Stored records:
- - - -
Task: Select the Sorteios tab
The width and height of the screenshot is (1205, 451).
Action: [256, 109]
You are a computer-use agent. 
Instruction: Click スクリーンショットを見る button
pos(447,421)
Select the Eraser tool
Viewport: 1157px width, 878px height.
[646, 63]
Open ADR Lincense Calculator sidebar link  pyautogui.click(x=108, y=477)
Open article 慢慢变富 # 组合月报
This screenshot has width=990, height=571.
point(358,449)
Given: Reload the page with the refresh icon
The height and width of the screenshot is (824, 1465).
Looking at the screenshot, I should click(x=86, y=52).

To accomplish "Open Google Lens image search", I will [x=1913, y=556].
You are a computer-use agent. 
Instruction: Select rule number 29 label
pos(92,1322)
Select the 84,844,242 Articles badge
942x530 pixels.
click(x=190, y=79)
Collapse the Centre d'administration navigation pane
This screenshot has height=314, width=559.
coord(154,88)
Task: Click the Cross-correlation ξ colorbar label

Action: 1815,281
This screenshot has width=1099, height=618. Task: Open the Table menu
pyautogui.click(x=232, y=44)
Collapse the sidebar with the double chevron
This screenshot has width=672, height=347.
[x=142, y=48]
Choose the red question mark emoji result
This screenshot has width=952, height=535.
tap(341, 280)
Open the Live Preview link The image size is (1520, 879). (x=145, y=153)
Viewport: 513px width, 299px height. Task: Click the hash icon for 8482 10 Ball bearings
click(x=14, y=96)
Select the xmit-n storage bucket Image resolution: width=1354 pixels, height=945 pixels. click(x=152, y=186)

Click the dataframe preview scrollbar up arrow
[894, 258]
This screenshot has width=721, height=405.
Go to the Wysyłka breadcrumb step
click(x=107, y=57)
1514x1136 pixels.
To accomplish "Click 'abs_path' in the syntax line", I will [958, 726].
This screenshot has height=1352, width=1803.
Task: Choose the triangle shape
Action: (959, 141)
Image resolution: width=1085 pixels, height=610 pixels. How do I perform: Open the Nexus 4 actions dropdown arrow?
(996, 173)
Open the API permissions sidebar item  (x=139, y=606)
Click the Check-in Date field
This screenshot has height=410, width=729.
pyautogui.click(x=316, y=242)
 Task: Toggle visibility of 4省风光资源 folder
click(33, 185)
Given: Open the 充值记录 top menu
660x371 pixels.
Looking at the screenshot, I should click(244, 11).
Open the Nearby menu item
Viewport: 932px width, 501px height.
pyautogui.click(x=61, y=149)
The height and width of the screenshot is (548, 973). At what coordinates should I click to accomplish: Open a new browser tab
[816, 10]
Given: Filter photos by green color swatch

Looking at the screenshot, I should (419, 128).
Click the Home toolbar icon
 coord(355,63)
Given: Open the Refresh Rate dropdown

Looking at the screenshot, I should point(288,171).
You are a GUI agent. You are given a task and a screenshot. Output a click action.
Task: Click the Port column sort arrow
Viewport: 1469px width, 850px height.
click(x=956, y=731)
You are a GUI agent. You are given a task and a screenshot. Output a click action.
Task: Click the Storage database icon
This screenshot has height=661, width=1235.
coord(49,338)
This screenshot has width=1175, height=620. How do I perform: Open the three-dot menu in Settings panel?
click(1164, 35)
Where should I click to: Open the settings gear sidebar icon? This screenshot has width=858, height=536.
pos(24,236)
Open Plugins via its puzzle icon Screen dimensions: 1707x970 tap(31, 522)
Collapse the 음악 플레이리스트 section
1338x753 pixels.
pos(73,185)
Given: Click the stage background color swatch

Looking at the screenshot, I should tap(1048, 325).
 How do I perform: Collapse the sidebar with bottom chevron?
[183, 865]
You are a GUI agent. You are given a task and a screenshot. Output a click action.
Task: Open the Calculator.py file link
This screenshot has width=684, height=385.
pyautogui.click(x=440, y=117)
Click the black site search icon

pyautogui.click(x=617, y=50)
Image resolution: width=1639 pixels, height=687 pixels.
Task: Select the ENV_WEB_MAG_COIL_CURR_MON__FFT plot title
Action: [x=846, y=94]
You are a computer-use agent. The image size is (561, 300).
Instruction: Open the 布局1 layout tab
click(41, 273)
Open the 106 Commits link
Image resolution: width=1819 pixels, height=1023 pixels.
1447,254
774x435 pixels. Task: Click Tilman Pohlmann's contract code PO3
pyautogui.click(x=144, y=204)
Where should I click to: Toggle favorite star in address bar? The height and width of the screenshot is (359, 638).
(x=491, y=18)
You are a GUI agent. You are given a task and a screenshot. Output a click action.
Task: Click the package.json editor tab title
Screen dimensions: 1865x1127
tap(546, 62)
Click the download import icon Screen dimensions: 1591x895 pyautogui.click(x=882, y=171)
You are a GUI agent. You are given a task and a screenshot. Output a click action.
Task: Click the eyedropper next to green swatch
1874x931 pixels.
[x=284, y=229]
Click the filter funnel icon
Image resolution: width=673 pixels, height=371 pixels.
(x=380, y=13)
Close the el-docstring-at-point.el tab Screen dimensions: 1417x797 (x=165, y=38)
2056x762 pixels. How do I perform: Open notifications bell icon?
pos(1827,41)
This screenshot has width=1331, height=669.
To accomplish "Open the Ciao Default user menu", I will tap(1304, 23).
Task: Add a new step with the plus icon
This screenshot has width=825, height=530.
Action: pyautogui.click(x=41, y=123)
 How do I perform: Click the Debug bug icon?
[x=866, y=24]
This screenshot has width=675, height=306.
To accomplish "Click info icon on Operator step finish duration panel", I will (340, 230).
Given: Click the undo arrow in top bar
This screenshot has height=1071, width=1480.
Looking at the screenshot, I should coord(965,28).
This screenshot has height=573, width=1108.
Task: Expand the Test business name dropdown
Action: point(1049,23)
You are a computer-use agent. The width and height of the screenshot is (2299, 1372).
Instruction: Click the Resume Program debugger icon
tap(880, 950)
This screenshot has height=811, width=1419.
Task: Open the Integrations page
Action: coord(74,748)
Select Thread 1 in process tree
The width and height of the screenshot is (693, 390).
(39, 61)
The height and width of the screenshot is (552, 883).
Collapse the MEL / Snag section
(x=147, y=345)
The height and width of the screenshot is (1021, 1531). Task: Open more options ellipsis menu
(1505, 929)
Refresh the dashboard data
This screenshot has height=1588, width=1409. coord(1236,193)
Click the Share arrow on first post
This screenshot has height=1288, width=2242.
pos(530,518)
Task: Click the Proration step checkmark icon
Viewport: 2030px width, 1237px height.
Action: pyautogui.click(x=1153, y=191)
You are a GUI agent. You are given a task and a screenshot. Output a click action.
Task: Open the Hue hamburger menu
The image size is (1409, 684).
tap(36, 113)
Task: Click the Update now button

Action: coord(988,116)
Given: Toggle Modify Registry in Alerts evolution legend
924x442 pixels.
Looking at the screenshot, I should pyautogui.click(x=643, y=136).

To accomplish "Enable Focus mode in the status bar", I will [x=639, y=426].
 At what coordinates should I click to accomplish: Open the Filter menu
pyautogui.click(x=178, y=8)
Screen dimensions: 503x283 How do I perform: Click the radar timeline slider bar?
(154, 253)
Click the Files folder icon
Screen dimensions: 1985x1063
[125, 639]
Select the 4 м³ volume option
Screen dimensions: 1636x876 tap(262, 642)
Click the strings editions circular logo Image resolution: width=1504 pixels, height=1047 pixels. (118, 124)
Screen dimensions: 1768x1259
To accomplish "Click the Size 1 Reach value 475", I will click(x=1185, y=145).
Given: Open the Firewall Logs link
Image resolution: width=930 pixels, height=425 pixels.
- - - -
Once you have read the data, reproduce all of it exactly.

[Result]
Task: Select the Sorteios tab
The width and height of the screenshot is (1205, 451).
Action: [256, 109]
You are a computer-use agent. 
Instruction: Click スクリーンショットを見る button
pos(447,421)
Select the Eraser tool
Viewport: 1157px width, 878px height.
[646, 63]
Open ADR Lincense Calculator sidebar link  pyautogui.click(x=108, y=477)
Open article 慢慢变富 # 组合月报
This screenshot has width=990, height=571.
point(358,449)
Given: Reload the page with the refresh icon
The height and width of the screenshot is (824, 1465).
Looking at the screenshot, I should click(x=86, y=52).

To accomplish "Open Google Lens image search", I will [x=1913, y=556].
You are a computer-use agent. 
Instruction: Select rule number 29 label
pos(92,1322)
Select the 84,844,242 Articles badge
942x530 pixels.
click(x=190, y=79)
Collapse the Centre d'administration navigation pane
This screenshot has height=314, width=559.
coord(154,88)
Task: Click the Cross-correlation ξ colorbar label

Action: 1815,281
This screenshot has width=1099, height=618. Task: Open the Table menu
pyautogui.click(x=232, y=44)
Collapse the sidebar with the double chevron
This screenshot has width=672, height=347.
[x=142, y=48]
Choose the red question mark emoji result
This screenshot has width=952, height=535.
tap(341, 280)
Open the Live Preview link The image size is (1520, 879). (x=145, y=153)
Viewport: 513px width, 299px height. Task: Click the hash icon for 8482 10 Ball bearings
click(x=14, y=96)
Select the xmit-n storage bucket Image resolution: width=1354 pixels, height=945 pixels. click(x=152, y=186)

Click the dataframe preview scrollbar up arrow
[894, 258]
This screenshot has width=721, height=405.
Go to the Wysyłka breadcrumb step
click(x=107, y=57)
1514x1136 pixels.
To accomplish "Click 'abs_path' in the syntax line", I will [958, 726].
This screenshot has height=1352, width=1803.
Task: Choose the triangle shape
Action: (959, 141)
Image resolution: width=1085 pixels, height=610 pixels. How do I perform: Open the Nexus 4 actions dropdown arrow?
(996, 173)
Open the API permissions sidebar item  (x=139, y=606)
Click the Check-in Date field
This screenshot has height=410, width=729.
pyautogui.click(x=316, y=242)
 Task: Toggle visibility of 4省风光资源 folder
click(33, 185)
Given: Open the 充值记录 top menu
660x371 pixels.
Looking at the screenshot, I should click(244, 11).
Open the Nearby menu item
Viewport: 932px width, 501px height.
pyautogui.click(x=61, y=149)
The height and width of the screenshot is (548, 973). At what coordinates should I click to accomplish: Open a new browser tab
[816, 10]
Given: Filter photos by green color swatch

Looking at the screenshot, I should (419, 128).
Click the Home toolbar icon
 coord(355,63)
Given: Open the Refresh Rate dropdown

Looking at the screenshot, I should point(288,171).
You are a GUI agent. You are given a task and a screenshot. Output a click action.
Task: Click the Port column sort arrow
Viewport: 1469px width, 850px height.
click(x=956, y=731)
You are a GUI agent. You are given a task and a screenshot. Output a click action.
Task: Click the Storage database icon
This screenshot has height=661, width=1235.
coord(49,338)
This screenshot has width=1175, height=620. How do I perform: Open the three-dot menu in Settings panel?
click(1164, 35)
Where should I click to: Open the settings gear sidebar icon? This screenshot has width=858, height=536.
pos(24,236)
Open Plugins via its puzzle icon Screen dimensions: 1707x970 tap(31, 522)
Collapse the 음악 플레이리스트 section
1338x753 pixels.
pos(73,185)
Given: Click the stage background color swatch

Looking at the screenshot, I should tap(1048, 325).
 How do I perform: Collapse the sidebar with bottom chevron?
[183, 865]
You are a GUI agent. You are given a task and a screenshot. Output a click action.
Task: Open the Calculator.py file link
This screenshot has width=684, height=385.
pyautogui.click(x=440, y=117)
Click the black site search icon

pyautogui.click(x=617, y=50)
Image resolution: width=1639 pixels, height=687 pixels.
Task: Select the ENV_WEB_MAG_COIL_CURR_MON__FFT plot title
Action: [x=846, y=94]
You are a computer-use agent. The image size is (561, 300).
Instruction: Open the 布局1 layout tab
click(41, 273)
Open the 106 Commits link
Image resolution: width=1819 pixels, height=1023 pixels.
1447,254
774x435 pixels. Task: Click Tilman Pohlmann's contract code PO3
pyautogui.click(x=144, y=204)
Where should I click to: Toggle favorite star in address bar? The height and width of the screenshot is (359, 638).
(x=491, y=18)
You are a GUI agent. You are given a task and a screenshot. Output a click action.
Task: Click the package.json editor tab title
Screen dimensions: 1865x1127
tap(546, 62)
Click the download import icon Screen dimensions: 1591x895 pyautogui.click(x=882, y=171)
You are a GUI agent. You are given a task and a screenshot. Output a click action.
Task: Click the eyedropper next to green swatch
1874x931 pixels.
[x=284, y=229]
Click the filter funnel icon
Image resolution: width=673 pixels, height=371 pixels.
(x=380, y=13)
Close the el-docstring-at-point.el tab Screen dimensions: 1417x797 (x=165, y=38)
2056x762 pixels. How do I perform: Open notifications bell icon?
pos(1827,41)
This screenshot has width=1331, height=669.
To accomplish "Open the Ciao Default user menu", I will tap(1304, 23).
Task: Add a new step with the plus icon
This screenshot has width=825, height=530.
Action: pyautogui.click(x=41, y=123)
 How do I perform: Click the Debug bug icon?
[x=866, y=24]
This screenshot has width=675, height=306.
To accomplish "Click info icon on Operator step finish duration panel", I will (340, 230).
Given: Click the undo arrow in top bar
This screenshot has height=1071, width=1480.
Looking at the screenshot, I should coord(965,28).
This screenshot has height=573, width=1108.
Task: Expand the Test business name dropdown
Action: point(1049,23)
You are a computer-use agent. The width and height of the screenshot is (2299, 1372).
Instruction: Click the Resume Program debugger icon
tap(880, 950)
This screenshot has height=811, width=1419.
Task: Open the Integrations page
Action: coord(74,748)
Select Thread 1 in process tree
The width and height of the screenshot is (693, 390).
(39, 61)
The height and width of the screenshot is (552, 883).
Collapse the MEL / Snag section
(x=147, y=345)
The height and width of the screenshot is (1021, 1531). Task: Open more options ellipsis menu
(1505, 929)
Refresh the dashboard data
This screenshot has height=1588, width=1409. coord(1236,193)
Click the Share arrow on first post
This screenshot has height=1288, width=2242.
pos(530,518)
Task: Click the Proration step checkmark icon
Viewport: 2030px width, 1237px height.
Action: pyautogui.click(x=1153, y=191)
You are a GUI agent. You are given a task and a screenshot. Output a click action.
Task: Open the Hue hamburger menu
The image size is (1409, 684).
tap(36, 113)
Task: Click the Update now button

Action: coord(988,116)
Given: Toggle Modify Registry in Alerts evolution legend
924x442 pixels.
Looking at the screenshot, I should pyautogui.click(x=643, y=136).

To accomplish "Enable Focus mode in the status bar", I will [x=639, y=426].
 At what coordinates should I click to accomplish: Open the Filter menu
pyautogui.click(x=178, y=8)
Screen dimensions: 503x283 How do I perform: Click the radar timeline slider bar?
(154, 253)
Click the Files folder icon
Screen dimensions: 1985x1063
[125, 639]
Select the 4 м³ volume option
Screen dimensions: 1636x876 tap(262, 642)
Click the strings editions circular logo Image resolution: width=1504 pixels, height=1047 pixels. (118, 124)
Screen dimensions: 1768x1259
To accomplish "Click the Size 1 Reach value 475", I will click(x=1185, y=145).
Given: Open the Firewall Logs link
Image resolution: width=930 pixels, height=425 pixels.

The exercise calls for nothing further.